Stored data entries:
== == ==
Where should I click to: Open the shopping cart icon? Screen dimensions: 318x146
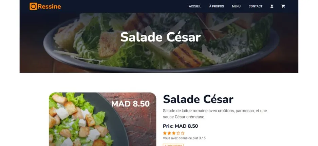283,6
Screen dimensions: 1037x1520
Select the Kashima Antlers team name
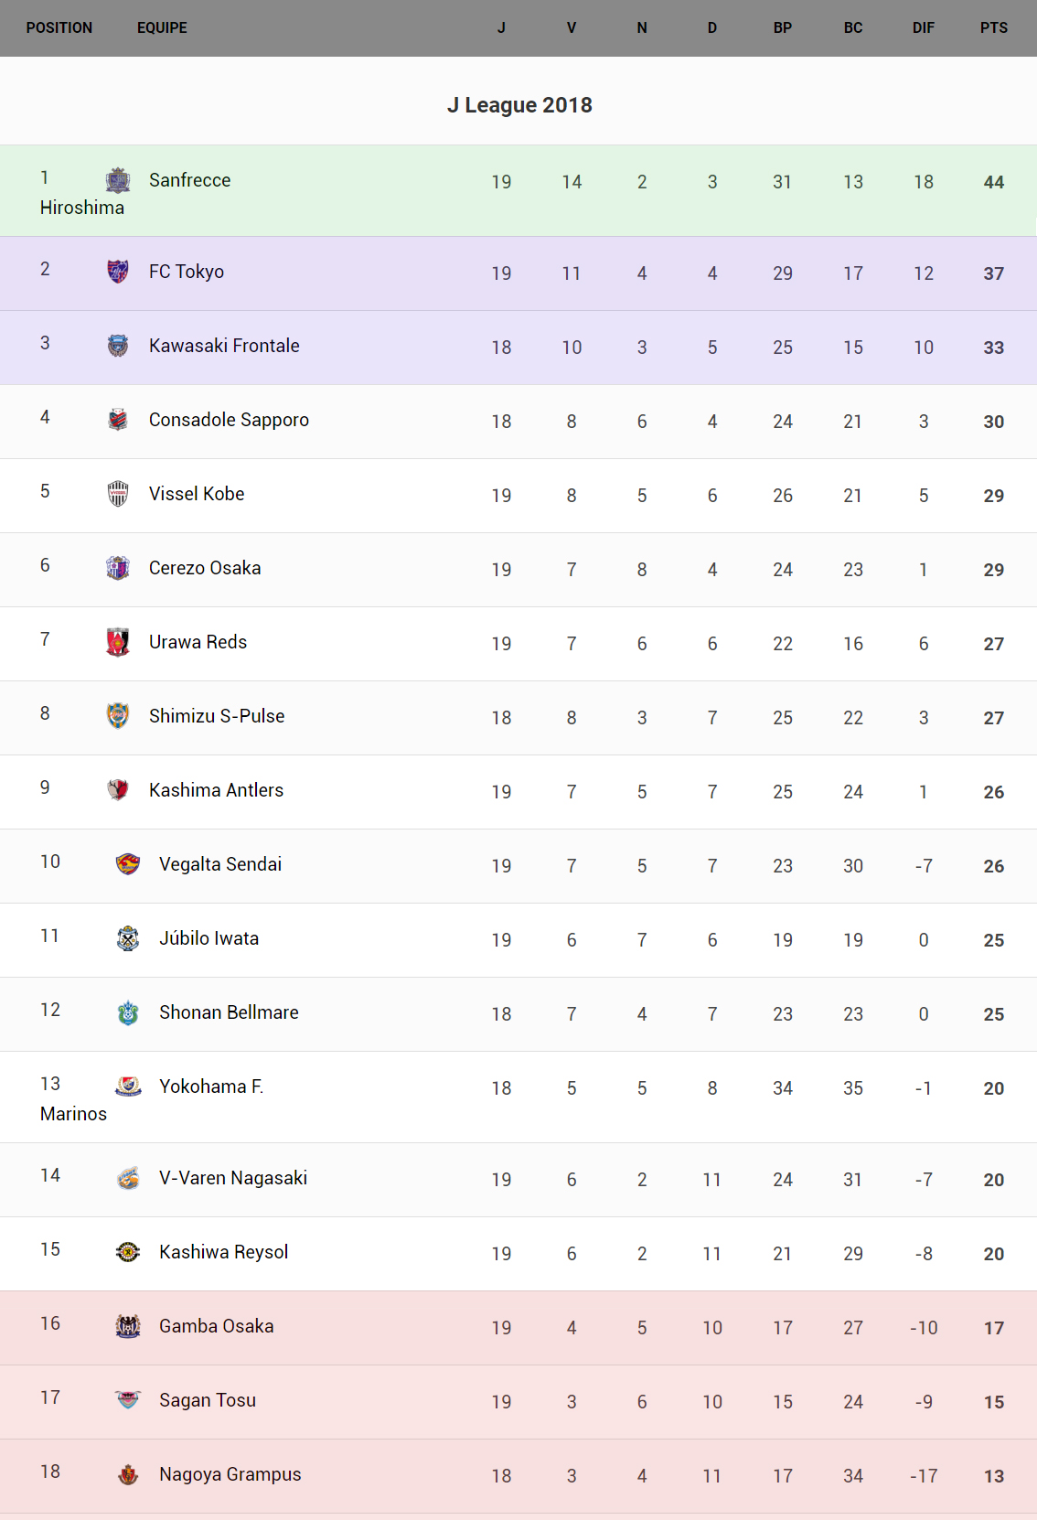pos(216,790)
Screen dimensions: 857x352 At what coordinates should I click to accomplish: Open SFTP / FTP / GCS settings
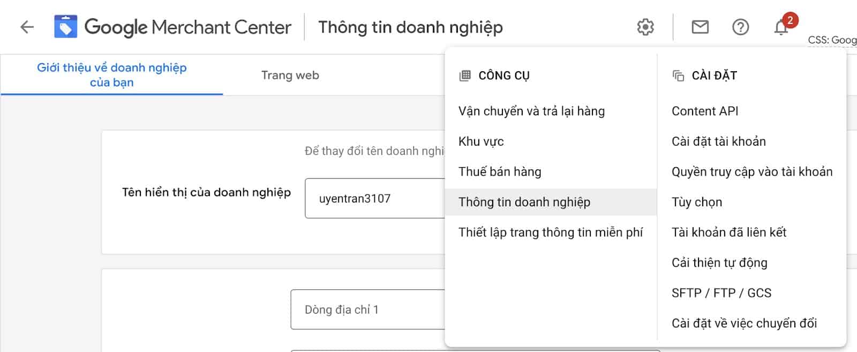point(721,293)
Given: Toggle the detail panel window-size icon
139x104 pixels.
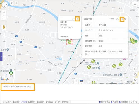Looking at the screenshot, I should point(112,19).
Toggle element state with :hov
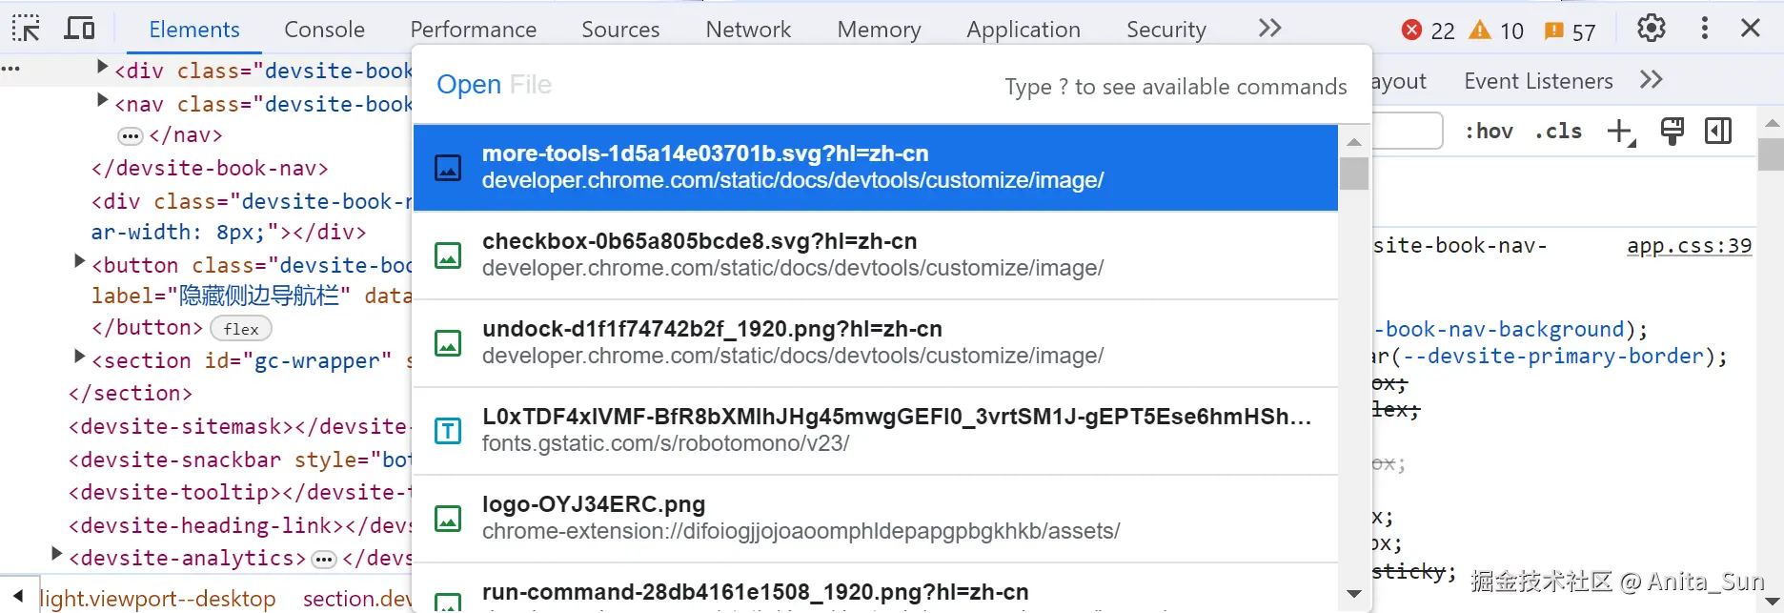The width and height of the screenshot is (1784, 613). (x=1489, y=132)
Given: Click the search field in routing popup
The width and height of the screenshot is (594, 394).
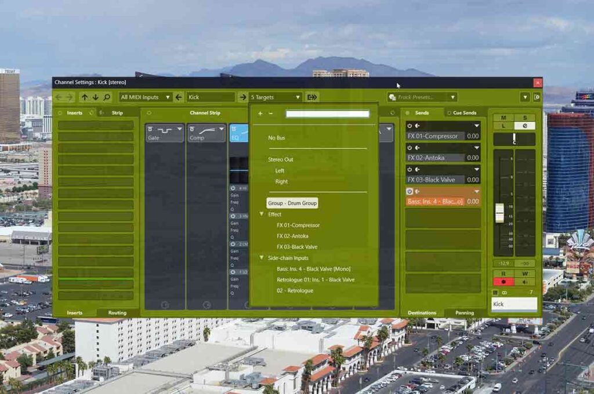Looking at the screenshot, I should (x=327, y=114).
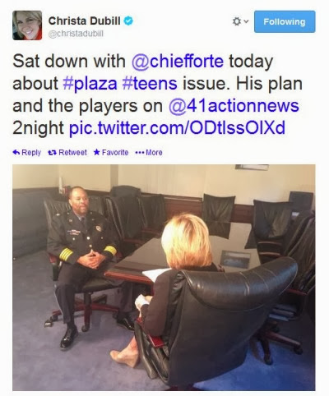The width and height of the screenshot is (329, 396).
Task: Click the Favorite star icon
Action: coord(96,152)
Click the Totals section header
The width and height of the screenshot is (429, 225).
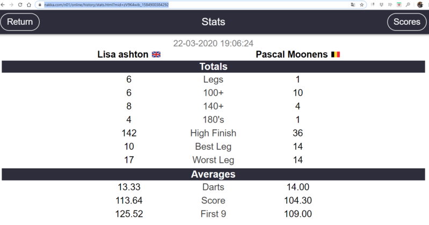213,67
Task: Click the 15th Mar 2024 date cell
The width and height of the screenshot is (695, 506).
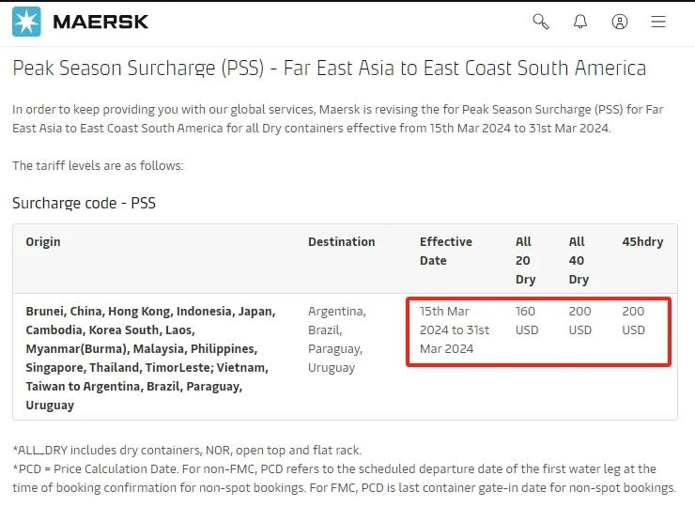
== == ==
▸ **Exercise objective**
Find the line with "The width and height of the screenshot is (594, 394).". Reproduce it and every line after it through the last line above exactly, leaving out the pictures.

▸ **Completed exercise**
The width and height of the screenshot is (594, 394).
Looking at the screenshot, I should (x=327, y=114).
The width and height of the screenshot is (329, 396).
Task: Click the Favorite star icon
Action: coord(96,152)
Click the Totals section header
The width and height of the screenshot is (429, 225).
213,67
Task: Click the 15th Mar 2024 date cell
The width and height of the screenshot is (695, 506).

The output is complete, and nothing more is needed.